> Aim of the task: Only a verbatim restatement of the lines from the one with "Given: Confirm with the red Delete button" through the end of the listing below is wanted. Pictures should be left out.

◇ ◇ ◇ ◇ ◇

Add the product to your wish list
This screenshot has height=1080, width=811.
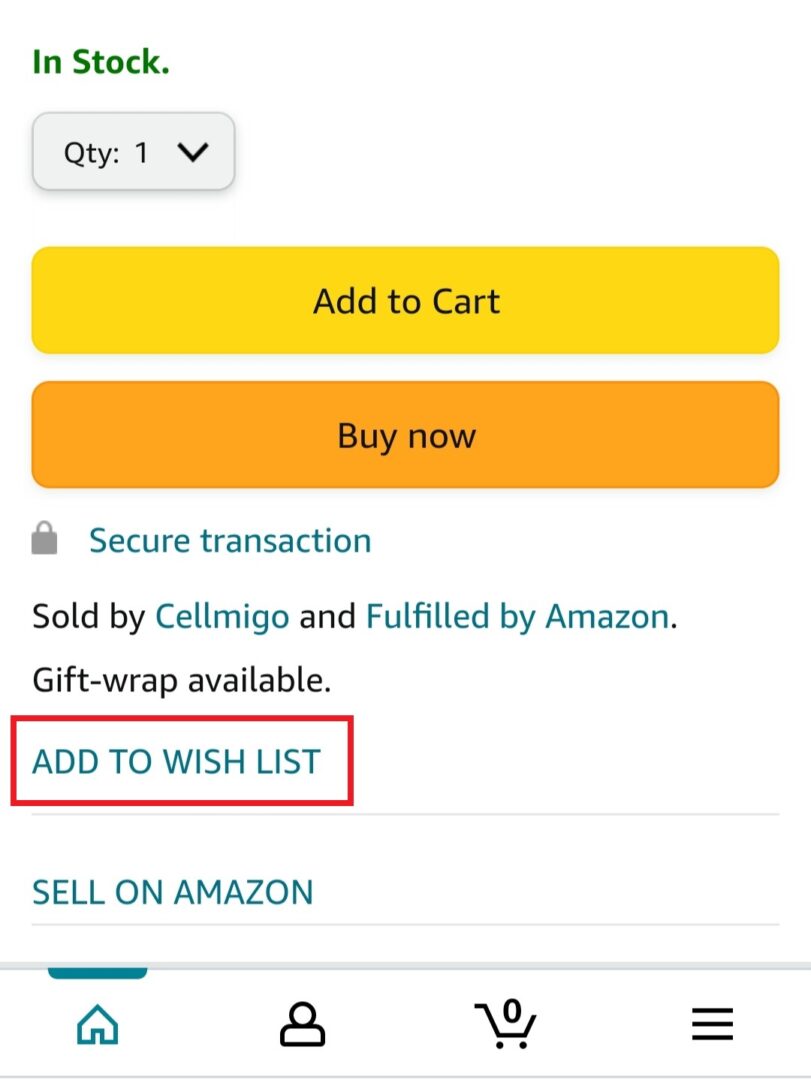[x=174, y=761]
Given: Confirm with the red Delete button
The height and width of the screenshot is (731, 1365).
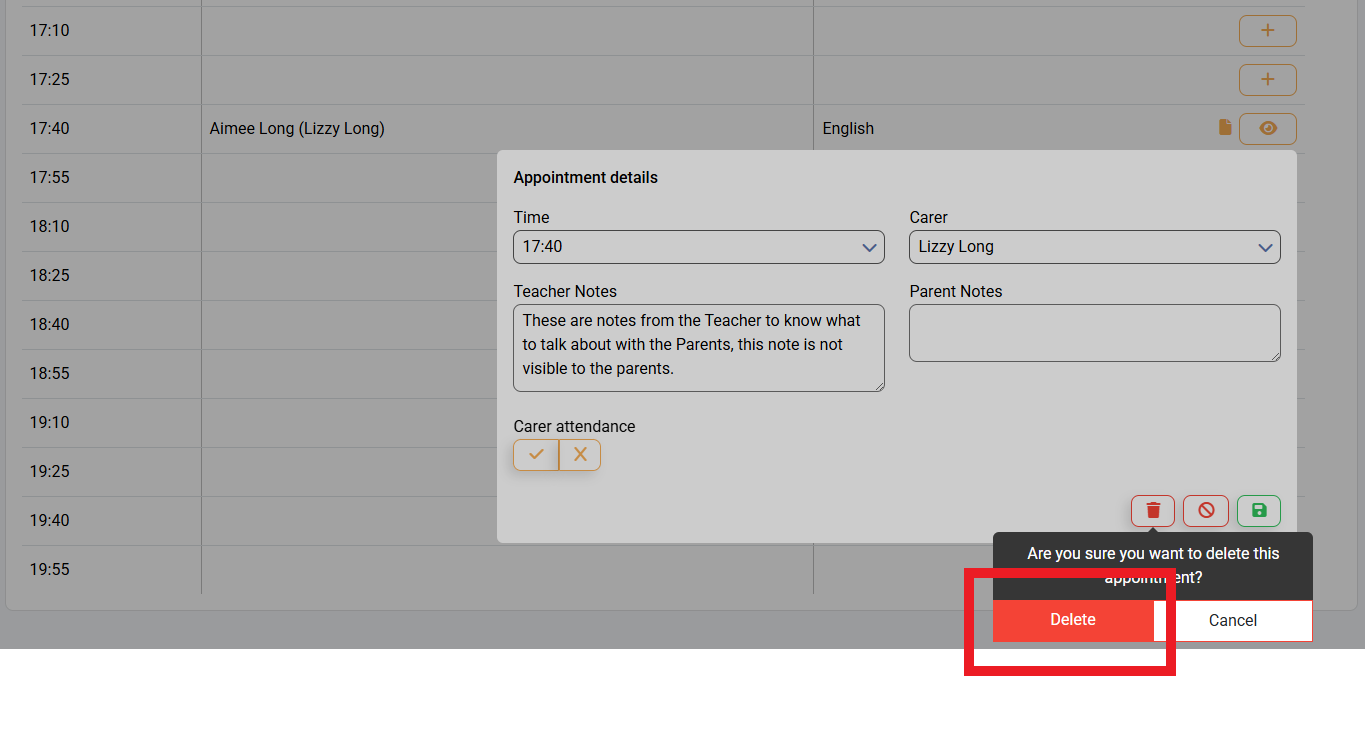Looking at the screenshot, I should click(x=1073, y=620).
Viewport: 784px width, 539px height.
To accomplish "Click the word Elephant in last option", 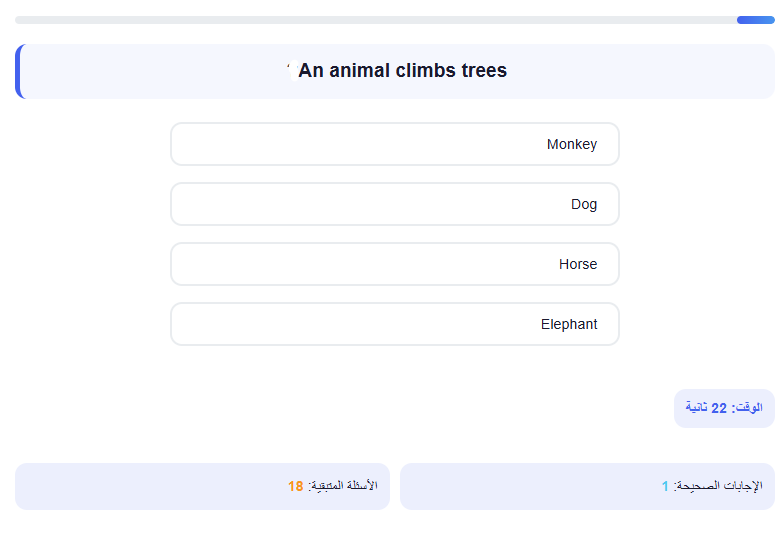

◇ ◇ ◇ ◇ ◇

> Finished exercise:
Given: Confirm with the red Delete button
The height and width of the screenshot is (731, 1365).
Looking at the screenshot, I should click(x=1073, y=620).
Viewport: 784px width, 539px height.
To accomplish "Click the word Elephant in last option", 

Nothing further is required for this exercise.